BEGIN Recorded data

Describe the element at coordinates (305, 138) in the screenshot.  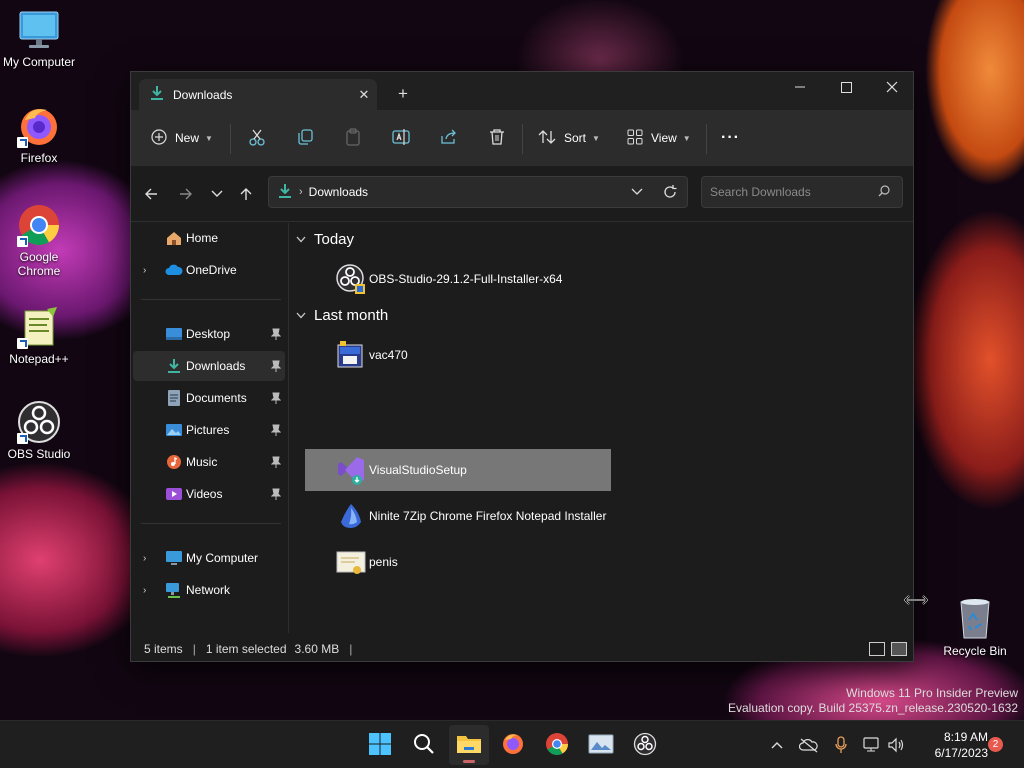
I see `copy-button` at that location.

END Recorded data
BEGIN Recorded data

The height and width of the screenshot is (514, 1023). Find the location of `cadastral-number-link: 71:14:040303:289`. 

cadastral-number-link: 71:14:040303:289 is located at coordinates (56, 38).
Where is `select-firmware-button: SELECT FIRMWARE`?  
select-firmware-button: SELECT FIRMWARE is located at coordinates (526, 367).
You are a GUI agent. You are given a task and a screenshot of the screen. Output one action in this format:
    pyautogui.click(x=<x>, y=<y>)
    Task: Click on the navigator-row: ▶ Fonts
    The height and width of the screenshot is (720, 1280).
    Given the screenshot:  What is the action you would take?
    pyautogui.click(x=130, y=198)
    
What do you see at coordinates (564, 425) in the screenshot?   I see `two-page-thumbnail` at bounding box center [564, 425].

END Recorded data
BEGIN Recorded data

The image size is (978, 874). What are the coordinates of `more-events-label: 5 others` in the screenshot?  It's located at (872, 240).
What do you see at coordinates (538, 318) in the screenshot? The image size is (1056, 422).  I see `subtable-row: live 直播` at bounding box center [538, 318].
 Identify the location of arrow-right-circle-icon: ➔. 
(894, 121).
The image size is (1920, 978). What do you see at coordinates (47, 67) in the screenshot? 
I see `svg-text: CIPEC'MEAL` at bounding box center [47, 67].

END Recorded data

### [Work item]
Repeat the lines of the items above, starting at the line that contains "Describe the element" and ending after the line that contains "at that location.", with the pictures left out.

### [Response]
Describe the element at coordinates (305, 138) in the screenshot.  
I see `copy-button` at that location.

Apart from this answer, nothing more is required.